**INSTRUCTIONS TO FOLLOW**
Quote the material exactly from the line that contains "You are a computer-use" through its last line. Any pictures are to be left out.

# # # # # # #

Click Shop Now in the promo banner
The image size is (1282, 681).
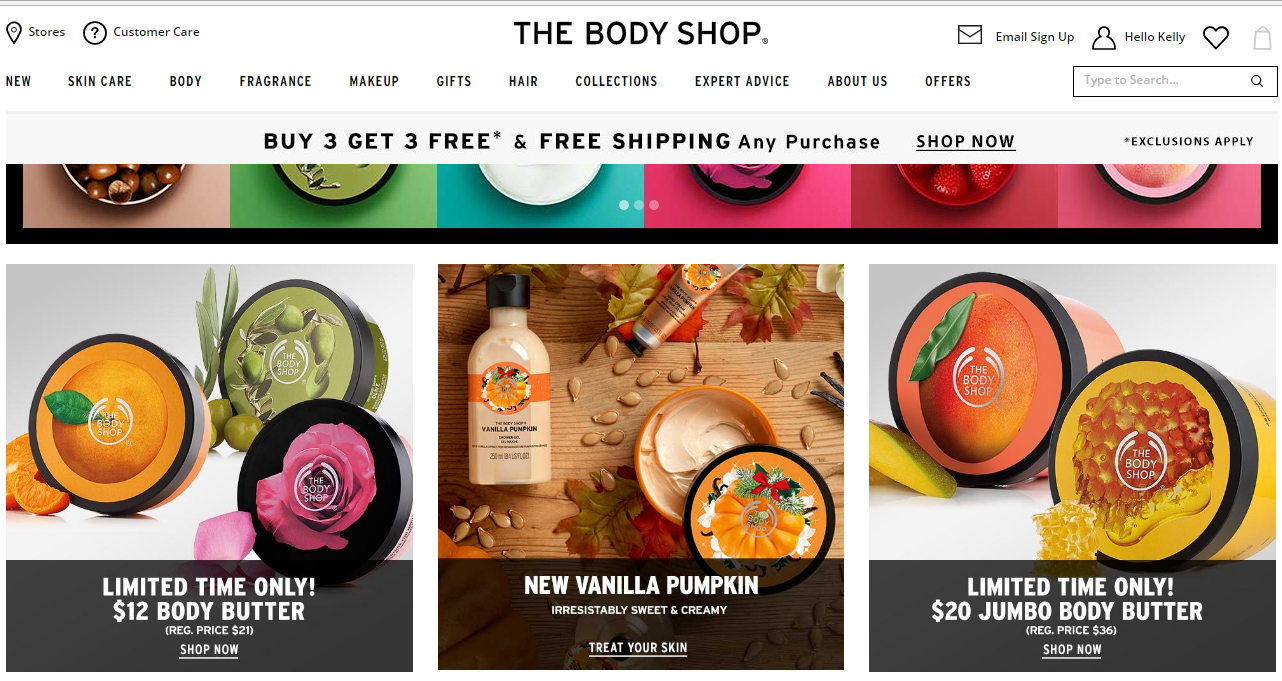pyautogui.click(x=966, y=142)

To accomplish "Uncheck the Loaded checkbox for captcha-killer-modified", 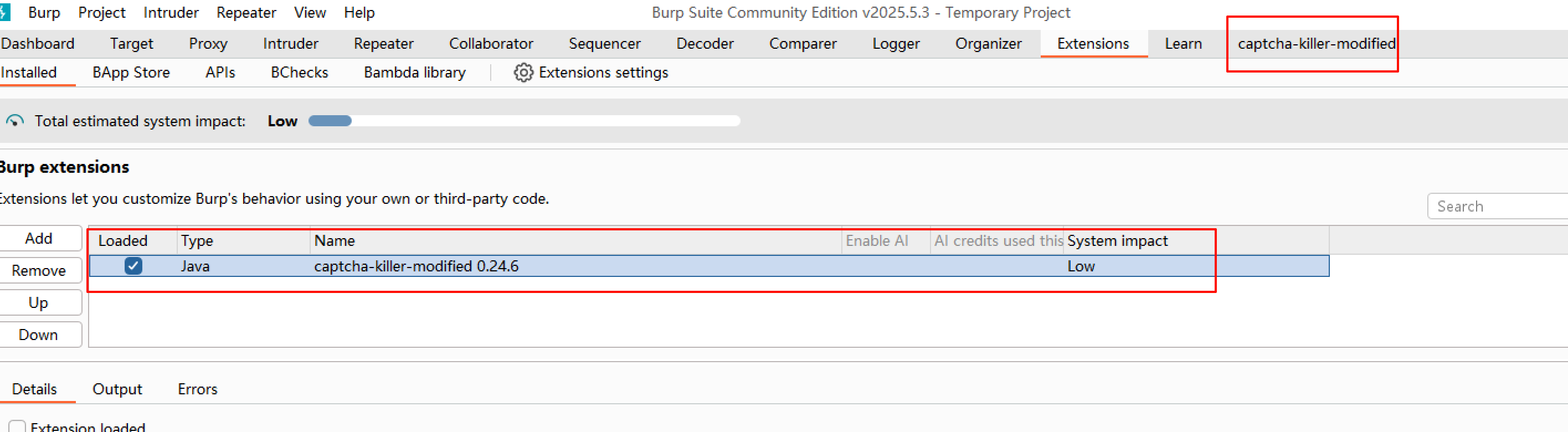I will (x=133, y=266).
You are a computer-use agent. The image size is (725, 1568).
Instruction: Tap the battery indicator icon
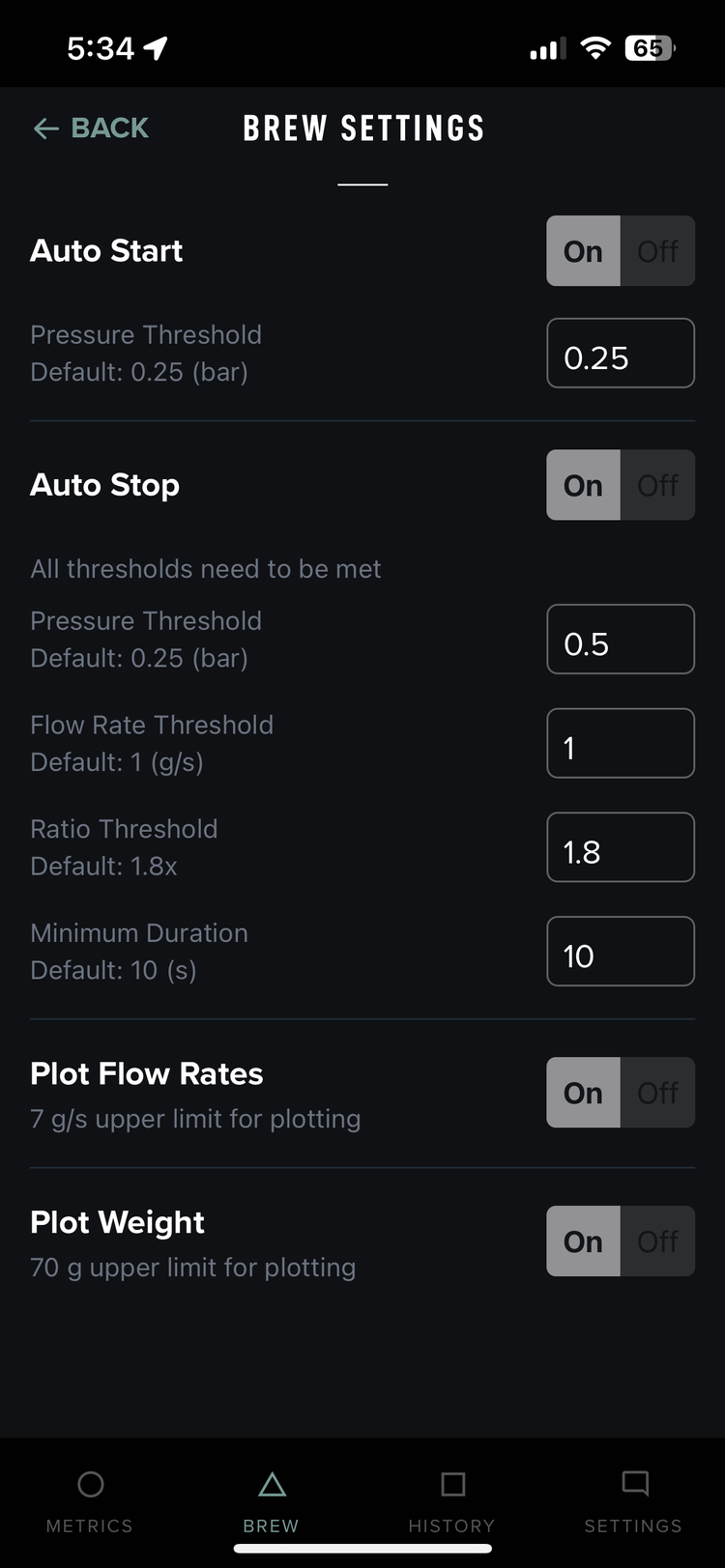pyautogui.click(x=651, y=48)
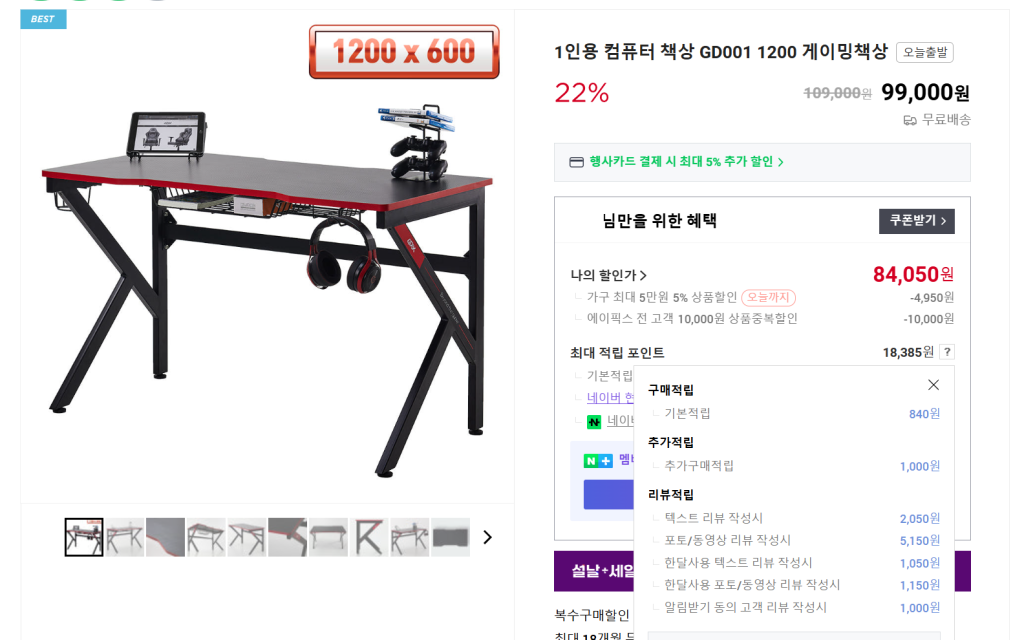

# # # # # # #

**WRITTEN REPLY**
You are a computer-use agent. The image size is (725, 1568).
Instruction: Tap the battery indicator icon
pyautogui.click(x=651, y=48)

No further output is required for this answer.